2. Mengapa Ramadhan sering dijadikan inspirasi dalam karya puisi?

Ramadhan memiliki nilai spiritual yang mendalam dan sarat makna religius. Suasana ibadah, malam Lailatul Qadar, doa, serta tradisi sahur dan berbuka menjadi sumber inspirasi emosional yang kuat untuk dituangkan dalam bentuk puisi.

3. Apa makna Lailatul Qadar dalam puisi Ramadhan?

Lailatul Qadar digambarkan sebagai malam penuh kemuliaan yang lebih baik dari seribu bulan. Dalam puisi, malam ini sering dimaknai sebagai puncak kerinduan spiritual, momen pengampunan dosa, dan kesempatan terbaik untuk mendekatkan diri kepada Allah.

4. Bagaimana puisi Ramadhan menggambarkan makna puasa?

Puisi Ramadhan tidak hanya menggambarkan puasa sebagai menahan lapar dan dahaga, tetapi juga sebagai latihan kesabaran, pengendalian diri, serta proses pembersihan hati dari amarah, iri, dan dosa.

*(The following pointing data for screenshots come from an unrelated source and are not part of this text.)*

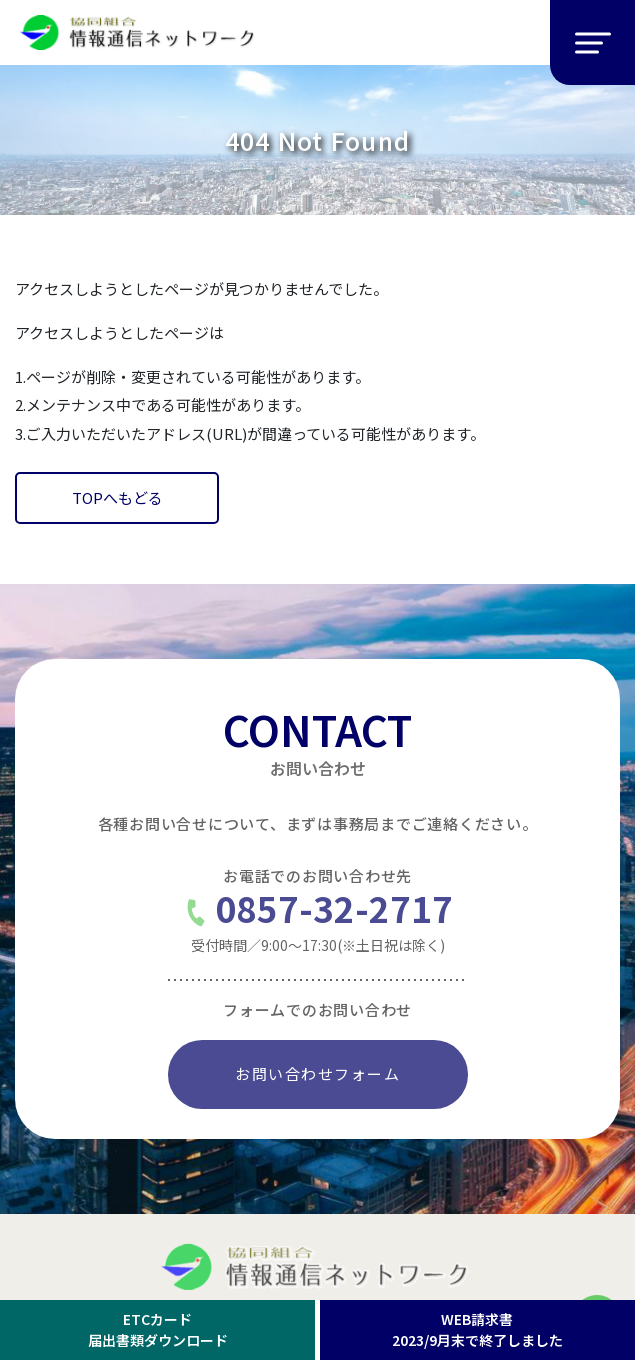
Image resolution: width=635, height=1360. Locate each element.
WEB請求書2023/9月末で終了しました (477, 1329)
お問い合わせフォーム (317, 1073)
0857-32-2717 (318, 912)
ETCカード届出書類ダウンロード (158, 1329)
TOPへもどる (117, 497)
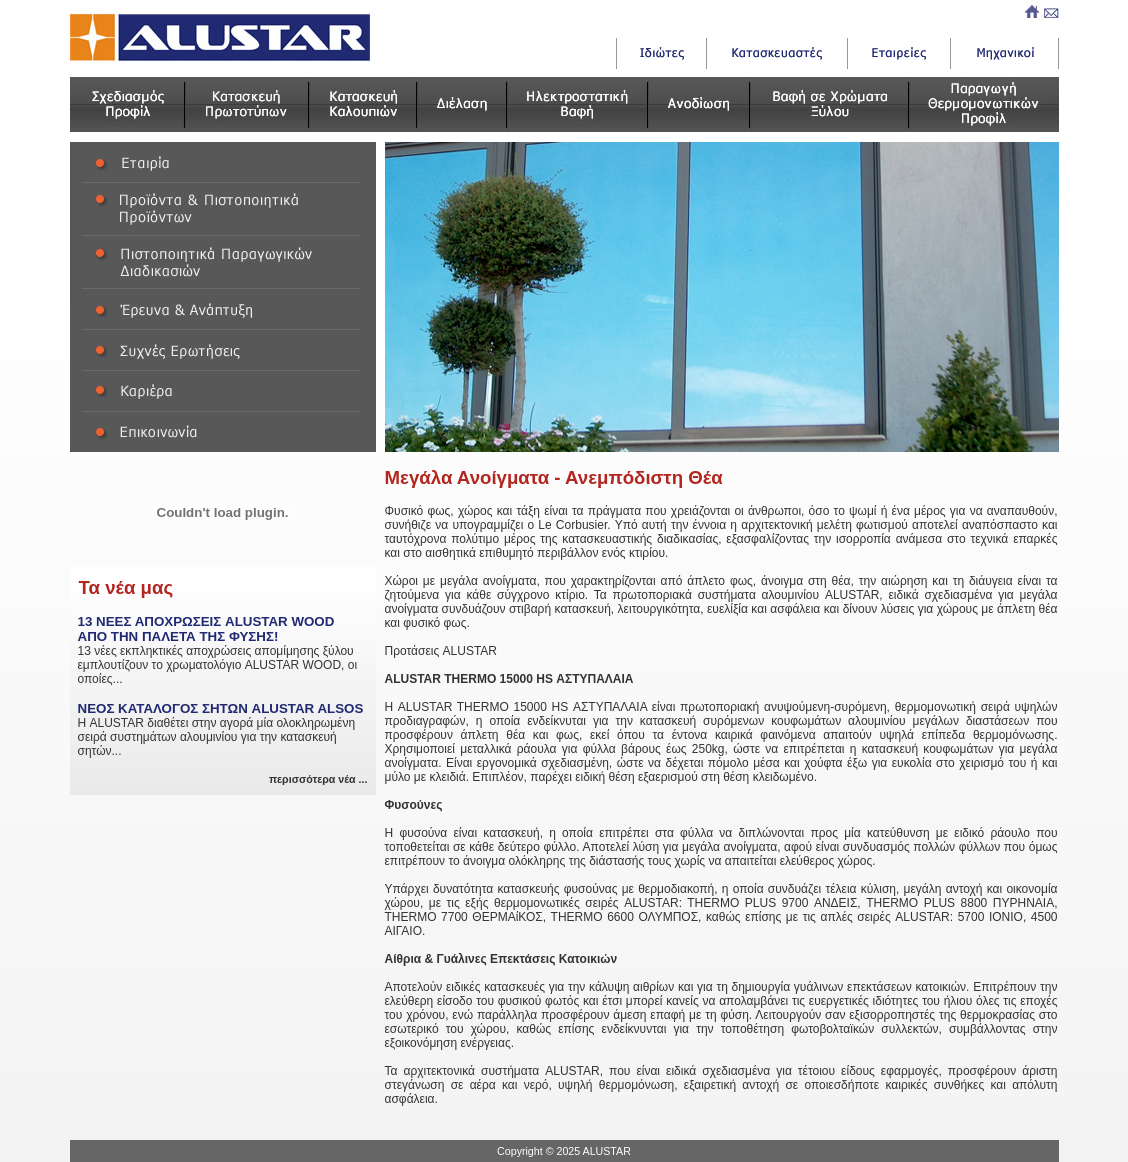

5. Apa pesan moral yang bisa dipetik dari puisi-puisi Ramadhan?

Pesan moralnya antara lain pentingnya memperbanyak ibadah, berbagi kepada sesama, menjaga hati, meningkatkan keikhlasan, dan memanfaatkan Ramadhan sebagai ladang amal sebelum waktu berlalu.